== THE PROBLEM ==
Could you write out the items below again, switching every "computer-use agent" to "desktop assistant" and leaving everything else unchanged?

* START SUPPLIED DATA *

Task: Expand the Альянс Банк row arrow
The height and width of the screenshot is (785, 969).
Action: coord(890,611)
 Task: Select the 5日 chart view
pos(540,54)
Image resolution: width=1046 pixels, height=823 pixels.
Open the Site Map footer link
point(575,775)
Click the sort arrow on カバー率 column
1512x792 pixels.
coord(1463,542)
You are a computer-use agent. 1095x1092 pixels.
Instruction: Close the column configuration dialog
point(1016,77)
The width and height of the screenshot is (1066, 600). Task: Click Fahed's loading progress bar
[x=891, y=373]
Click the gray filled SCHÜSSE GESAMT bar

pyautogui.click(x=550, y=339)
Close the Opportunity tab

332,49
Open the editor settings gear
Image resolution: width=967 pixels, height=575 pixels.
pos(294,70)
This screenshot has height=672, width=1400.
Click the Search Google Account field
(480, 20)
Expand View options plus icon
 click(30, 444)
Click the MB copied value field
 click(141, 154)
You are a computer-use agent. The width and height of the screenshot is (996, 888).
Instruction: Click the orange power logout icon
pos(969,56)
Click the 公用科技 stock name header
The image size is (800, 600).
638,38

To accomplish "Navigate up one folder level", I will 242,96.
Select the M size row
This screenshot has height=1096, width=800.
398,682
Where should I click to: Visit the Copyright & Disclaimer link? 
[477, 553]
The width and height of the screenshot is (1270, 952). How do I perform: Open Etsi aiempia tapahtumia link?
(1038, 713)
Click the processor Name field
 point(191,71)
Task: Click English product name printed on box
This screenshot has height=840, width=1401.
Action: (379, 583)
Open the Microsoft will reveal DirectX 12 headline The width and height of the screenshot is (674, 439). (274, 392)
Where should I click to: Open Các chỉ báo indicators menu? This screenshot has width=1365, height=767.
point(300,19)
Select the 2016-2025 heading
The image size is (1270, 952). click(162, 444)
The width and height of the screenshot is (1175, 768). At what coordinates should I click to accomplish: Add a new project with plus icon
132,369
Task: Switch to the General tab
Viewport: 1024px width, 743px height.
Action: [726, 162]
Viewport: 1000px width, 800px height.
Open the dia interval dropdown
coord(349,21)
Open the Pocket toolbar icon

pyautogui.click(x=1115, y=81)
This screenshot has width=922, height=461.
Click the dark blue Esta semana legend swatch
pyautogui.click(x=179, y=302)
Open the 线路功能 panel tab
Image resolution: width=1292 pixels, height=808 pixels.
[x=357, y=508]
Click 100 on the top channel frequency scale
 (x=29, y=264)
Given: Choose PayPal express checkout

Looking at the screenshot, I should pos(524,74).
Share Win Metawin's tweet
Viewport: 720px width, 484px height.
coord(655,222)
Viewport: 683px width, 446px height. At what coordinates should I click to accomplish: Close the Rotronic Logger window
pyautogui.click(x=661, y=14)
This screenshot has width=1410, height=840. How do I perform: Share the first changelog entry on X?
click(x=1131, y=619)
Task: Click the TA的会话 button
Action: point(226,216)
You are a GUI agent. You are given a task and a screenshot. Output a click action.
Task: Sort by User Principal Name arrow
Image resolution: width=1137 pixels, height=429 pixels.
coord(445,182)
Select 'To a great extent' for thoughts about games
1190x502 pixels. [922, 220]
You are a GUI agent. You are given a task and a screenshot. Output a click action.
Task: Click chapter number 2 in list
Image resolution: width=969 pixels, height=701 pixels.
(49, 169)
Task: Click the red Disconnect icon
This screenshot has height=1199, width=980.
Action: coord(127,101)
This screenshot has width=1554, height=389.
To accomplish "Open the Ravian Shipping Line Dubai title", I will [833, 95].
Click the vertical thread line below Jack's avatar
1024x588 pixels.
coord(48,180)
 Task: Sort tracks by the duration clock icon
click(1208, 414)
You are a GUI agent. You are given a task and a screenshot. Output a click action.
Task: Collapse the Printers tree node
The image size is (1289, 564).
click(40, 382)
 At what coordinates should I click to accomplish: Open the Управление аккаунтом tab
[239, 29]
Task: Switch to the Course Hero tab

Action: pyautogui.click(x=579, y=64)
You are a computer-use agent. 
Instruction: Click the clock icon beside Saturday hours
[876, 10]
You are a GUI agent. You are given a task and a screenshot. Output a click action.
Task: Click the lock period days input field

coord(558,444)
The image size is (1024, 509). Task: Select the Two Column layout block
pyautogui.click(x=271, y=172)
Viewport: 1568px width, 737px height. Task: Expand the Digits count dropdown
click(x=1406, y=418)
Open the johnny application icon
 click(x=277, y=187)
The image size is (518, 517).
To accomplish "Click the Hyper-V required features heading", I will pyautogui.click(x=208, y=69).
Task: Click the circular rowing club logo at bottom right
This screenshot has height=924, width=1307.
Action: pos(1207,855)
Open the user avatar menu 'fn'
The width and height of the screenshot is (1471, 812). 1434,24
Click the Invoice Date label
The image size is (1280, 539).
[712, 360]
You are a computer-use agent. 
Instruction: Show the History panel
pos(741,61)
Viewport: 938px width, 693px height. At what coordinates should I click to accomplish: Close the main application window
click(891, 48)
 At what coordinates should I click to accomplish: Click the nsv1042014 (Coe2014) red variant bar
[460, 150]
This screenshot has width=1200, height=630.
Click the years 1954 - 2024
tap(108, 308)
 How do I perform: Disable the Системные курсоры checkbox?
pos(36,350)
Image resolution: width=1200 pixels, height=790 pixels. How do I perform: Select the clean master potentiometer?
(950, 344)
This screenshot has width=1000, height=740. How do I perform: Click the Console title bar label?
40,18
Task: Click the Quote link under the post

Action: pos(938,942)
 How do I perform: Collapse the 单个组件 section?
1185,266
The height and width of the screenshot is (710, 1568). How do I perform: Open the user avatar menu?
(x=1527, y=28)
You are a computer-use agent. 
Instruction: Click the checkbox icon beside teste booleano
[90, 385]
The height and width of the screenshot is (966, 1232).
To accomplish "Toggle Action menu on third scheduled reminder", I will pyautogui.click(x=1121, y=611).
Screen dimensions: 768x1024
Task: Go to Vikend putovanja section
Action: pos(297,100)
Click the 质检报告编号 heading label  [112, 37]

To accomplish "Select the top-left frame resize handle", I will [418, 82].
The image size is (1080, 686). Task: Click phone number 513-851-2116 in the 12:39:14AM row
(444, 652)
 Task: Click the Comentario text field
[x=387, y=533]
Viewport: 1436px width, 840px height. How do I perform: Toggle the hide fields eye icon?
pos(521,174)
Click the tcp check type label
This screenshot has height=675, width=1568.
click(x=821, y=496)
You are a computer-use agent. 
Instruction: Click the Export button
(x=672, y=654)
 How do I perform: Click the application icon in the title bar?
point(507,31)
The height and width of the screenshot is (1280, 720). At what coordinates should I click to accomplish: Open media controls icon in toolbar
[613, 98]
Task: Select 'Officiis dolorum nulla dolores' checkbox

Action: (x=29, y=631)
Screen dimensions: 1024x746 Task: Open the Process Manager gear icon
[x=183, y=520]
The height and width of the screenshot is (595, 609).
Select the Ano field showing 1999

* END SUPPLIED DATA *

== WORKED SOLUTION ==
Task: Expand the Альянс Банк row arrow
The height and width of the screenshot is (785, 969).
Action: coord(890,611)
 Task: Select the 5日 chart view
pos(540,54)
Image resolution: width=1046 pixels, height=823 pixels.
Open the Site Map footer link
point(575,775)
Click the sort arrow on カバー率 column
1512x792 pixels.
coord(1463,542)
You are a desktop assistant. 1095x1092 pixels.
Instruction: Close the column configuration dialog
point(1016,77)
The width and height of the screenshot is (1066, 600). Task: Click Fahed's loading progress bar
[x=891, y=373]
Click the gray filled SCHÜSSE GESAMT bar

pyautogui.click(x=550, y=339)
Close the Opportunity tab

332,49
Open the editor settings gear
Image resolution: width=967 pixels, height=575 pixels.
pos(294,70)
This screenshot has height=672, width=1400.
Click the Search Google Account field
(480, 20)
Expand View options plus icon
 click(30, 444)
Click the MB copied value field
 click(141, 154)
You are a desktop assistant. The width and height of the screenshot is (996, 888).
Instruction: Click the orange power logout icon
pos(969,56)
Click the 公用科技 stock name header
The image size is (800, 600).
638,38

To accomplish "Navigate up one folder level", I will 242,96.
Select the M size row
This screenshot has height=1096, width=800.
398,682
Where should I click to: Visit the Copyright & Disclaimer link? 
[477, 553]
The width and height of the screenshot is (1270, 952). How do I perform: Open Etsi aiempia tapahtumia link?
(1038, 713)
Click the processor Name field
 point(191,71)
Task: Click English product name printed on box
This screenshot has height=840, width=1401.
Action: (379, 583)
Open the Microsoft will reveal DirectX 12 headline The width and height of the screenshot is (674, 439). (274, 392)
Where should I click to: Open Các chỉ báo indicators menu? This screenshot has width=1365, height=767.
point(300,19)
Select the 2016-2025 heading
The image size is (1270, 952). click(162, 444)
The width and height of the screenshot is (1175, 768). At what coordinates should I click to accomplish: Add a new project with plus icon
132,369
Task: Switch to the General tab
Viewport: 1024px width, 743px height.
Action: [726, 162]
Viewport: 1000px width, 800px height.
Open the dia interval dropdown
coord(349,21)
Open the Pocket toolbar icon

pyautogui.click(x=1115, y=81)
This screenshot has width=922, height=461.
Click the dark blue Esta semana legend swatch
pyautogui.click(x=179, y=302)
Open the 线路功能 panel tab
Image resolution: width=1292 pixels, height=808 pixels.
[x=357, y=508]
Click 100 on the top channel frequency scale
 (x=29, y=264)
Given: Choose PayPal express checkout

Looking at the screenshot, I should pos(524,74).
Share Win Metawin's tweet
Viewport: 720px width, 484px height.
coord(655,222)
Viewport: 683px width, 446px height. At what coordinates should I click to accomplish: Close the Rotronic Logger window
pyautogui.click(x=661, y=14)
This screenshot has width=1410, height=840. How do I perform: Share the first changelog entry on X?
click(x=1131, y=619)
Task: Click the TA的会话 button
Action: point(226,216)
You are a GUI agent. You are given a task and a screenshot. Output a click action.
Task: Sort by User Principal Name arrow
Image resolution: width=1137 pixels, height=429 pixels.
coord(445,182)
Select 'To a great extent' for thoughts about games
1190x502 pixels. [922, 220]
You are a GUI agent. You are given a task and a screenshot. Output a click action.
Task: Click chapter number 2 in list
Image resolution: width=969 pixels, height=701 pixels.
(49, 169)
Task: Click the red Disconnect icon
This screenshot has height=1199, width=980.
Action: coord(127,101)
This screenshot has width=1554, height=389.
To accomplish "Open the Ravian Shipping Line Dubai title", I will [833, 95].
Click the vertical thread line below Jack's avatar
1024x588 pixels.
coord(48,180)
 Task: Sort tracks by the duration clock icon
click(1208, 414)
You are a GUI agent. You are given a task and a screenshot. Output a click action.
Task: Collapse the Printers tree node
The image size is (1289, 564).
click(40, 382)
 At what coordinates should I click to accomplish: Open the Управление аккаунтом tab
[239, 29]
Task: Switch to the Course Hero tab

Action: pyautogui.click(x=579, y=64)
You are a desktop assistant. 
Instruction: Click the clock icon beside Saturday hours
[876, 10]
You are a GUI agent. You are given a task and a screenshot. Output a click action.
Task: Click the lock period days input field

coord(558,444)
The image size is (1024, 509). Task: Select the Two Column layout block
pyautogui.click(x=271, y=172)
Viewport: 1568px width, 737px height. Task: Expand the Digits count dropdown
click(x=1406, y=418)
Open the johnny application icon
 click(x=277, y=187)
The image size is (518, 517).
To accomplish "Click the Hyper-V required features heading", I will pyautogui.click(x=208, y=69).
Task: Click the circular rowing club logo at bottom right
This screenshot has height=924, width=1307.
Action: pos(1207,855)
Open the user avatar menu 'fn'
The width and height of the screenshot is (1471, 812). 1434,24
Click the Invoice Date label
The image size is (1280, 539).
[712, 360]
You are a desktop assistant. 
Instruction: Show the History panel
pos(741,61)
Viewport: 938px width, 693px height. At what coordinates should I click to accomplish: Close the main application window
click(891, 48)
 At what coordinates should I click to accomplish: Click the nsv1042014 (Coe2014) red variant bar
[460, 150]
This screenshot has width=1200, height=630.
Click the years 1954 - 2024
tap(108, 308)
 How do I perform: Disable the Системные курсоры checkbox?
pos(36,350)
Image resolution: width=1200 pixels, height=790 pixels. How do I perform: Select the clean master potentiometer?
(950, 344)
This screenshot has width=1000, height=740. How do I perform: Click the Console title bar label?
40,18
Task: Click the Quote link under the post

Action: pos(938,942)
 How do I perform: Collapse the 单个组件 section?
1185,266
The height and width of the screenshot is (710, 1568). How do I perform: Open the user avatar menu?
(x=1527, y=28)
You are a desktop assistant. 
Instruction: Click the checkbox icon beside teste booleano
[90, 385]
The height and width of the screenshot is (966, 1232).
To accomplish "Toggle Action menu on third scheduled reminder", I will pyautogui.click(x=1121, y=611).
Screen dimensions: 768x1024
Task: Go to Vikend putovanja section
Action: pos(297,100)
Click the 质检报告编号 heading label  [112, 37]

To accomplish "Select the top-left frame resize handle", I will [418, 82].
The image size is (1080, 686). Task: Click phone number 513-851-2116 in the 12:39:14AM row
(444, 652)
 Task: Click the Comentario text field
[x=387, y=533]
Viewport: 1436px width, 840px height. How do I perform: Toggle the hide fields eye icon?
pos(521,174)
Click the tcp check type label
This screenshot has height=675, width=1568.
click(x=821, y=496)
You are a desktop assistant. 
Instruction: Click the Export button
(x=672, y=654)
 How do I perform: Click the application icon in the title bar?
point(507,31)
The height and width of the screenshot is (1280, 720). At what coordinates should I click to accomplish: Open media controls icon in toolbar
[613, 98]
Task: Select 'Officiis dolorum nulla dolores' checkbox

Action: (x=29, y=631)
Screen dimensions: 1024x746 Task: Open the Process Manager gear icon
[x=183, y=520]
The height and width of the screenshot is (595, 609).
Select the Ano field showing 1999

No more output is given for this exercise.